## Introduction

Capture–recapture models that accommodate auxiliary spatial information in the form of locations of capture are a relatively new development in ecological statistics (Efford 2004; Borchers & Efford 2008; Royle & Young 2008; Efford, Dawson & Borchers 2009; Royle *et al.* 2009; Gardner *et al.* 2010a,b; Borchers 2011; Kéry *et al.* 2011). Despite their recent development, such models show great promise in addressing a large number of inference problems from spatial arrays of capture devices including camera traps, mist nets, DNA data and other methods of obtaining spatially indexed individual encounter data. Most of the current methodology deals explicitly with the situation where encounter locations represent fixed points in space (i.e. ‘traps’), which is typical of most designed studies aimed at employing capture–recapture methods.

Nevertheless, in many studies, encounter information is obtained by what can best be described as opportunistic encounter methods, where encounters do not arise from fixed arrays of detector devices or traps but rather from surveyors searching space by vehicle or on foot along some sort of transect. Thus, detections are made in continuous space and not restricted to discrete locations determined by locations of traps or other devices. One example was considered by Royle & Young (2008). In their study, crews searched a well-defined plot and encountered individuals, noting the location where each individual was captured. Royle & Young developed a spatial capture–recapture model under the assumption of a uniform search intensity. That is, while the model did not require that detection was perfect, it was assumed that detection probability was constant within the prescribed survey region. In this study, we develop a model for a situation in which the search intensity within a study area is not uniform in space. A prototypical kind of method has a surveyor walking an arbitrary path through a study plot and locating individuals, noting their coordinates, uniquely marking them, and then releasing them. Subsequent samples, perhaps along the same path, or perhaps not, yield recaptures of individuals and new captures of individuals that are marked also. We assume that the path walked by the surveyor can be characterized by line segments, such as produced by a GPS device. We refer to these methods as ‘search-encounter’ methods, and the objective of this study is to describe a modeling and inference framework for data obtained by such methods.
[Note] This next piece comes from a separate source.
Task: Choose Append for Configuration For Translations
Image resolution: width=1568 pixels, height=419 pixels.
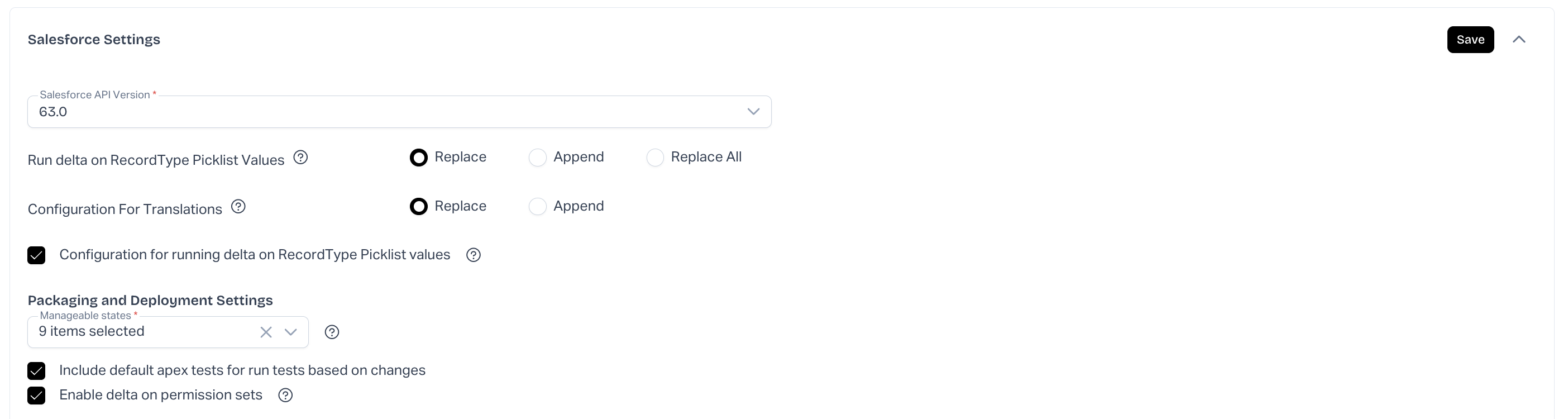Action: click(538, 207)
Our strategy for constructing the model is to develop a hierarchical model for the observations conditional on the outcome of an underlying stochastic movement process (i.e. individual locations), which itself depends on the outcome of another stochastic process describing the distribution of individual activity (home range) centres. This concept of parameterizing the model in terms of a home range centre is the cornerstone of all existing spatial capture–recapture models (Efford 2004; Borchers & Efford 2008; Gardner *et al.* 2010a,b; Royle & Young 2008), whereas conditioning on the outcome of a movement process has previously only been considered by Royle & Young (2008). Encounter probability is parameterized to depend on an individual's location during the survey, and the configuration of the surveyed path. In particular, if an individual's location at the time of the surveys is relatively closer to the surveyed line then the individual has a higher probability of being encountered. The model we develop extends that of Royle & Young (2008) and also existing distance sampling models (e.g. Borchers, Zucchini & Fewster 1998) to accommodate novel spatial sampling designs.

One type of survey that motivated the development of the model described in this study is the use of dogs to locate scat of carnivores (C. Thompson, unpublished data). In such surveys, dog teams search an area and collect scat, from which individual identity is determined in the laboratory from DNA. Similarly, in a survey for a large forest grouse in Switzerland (P. Mollet *et al.*, unpublished data), forest fragments were surveyed for scat by crews on foot after snowfall. Search-encounter surveys are also commonly used to sample herptile (Hall, Henry & Bunck 1999; Royle & Young 2008) and bird (Schmid, Zbinden & Keller 2004; Kéry & Royle 2010) populations.

In the next section, we provide a more formal description of the sampling situation along with the approach to formulating the model. A formal development of our spatial capture–recapture model for search-encounter data is given in “Hierarchical model”. In “Bayesian analysis by MCMC”, we describe a Bayesian analysis of this model using MCMC methods. Using data augmentation (Royle, Dorazio & Link 2007), the model is easily implemented in WinBUGS (Appendix S1). In addition, we have written custom R code for carrying out the analysis (Appendix S2). In “ Analysis of the MHB data”, the model is applied to data from the Swiss Breeding Bird Survey MHB.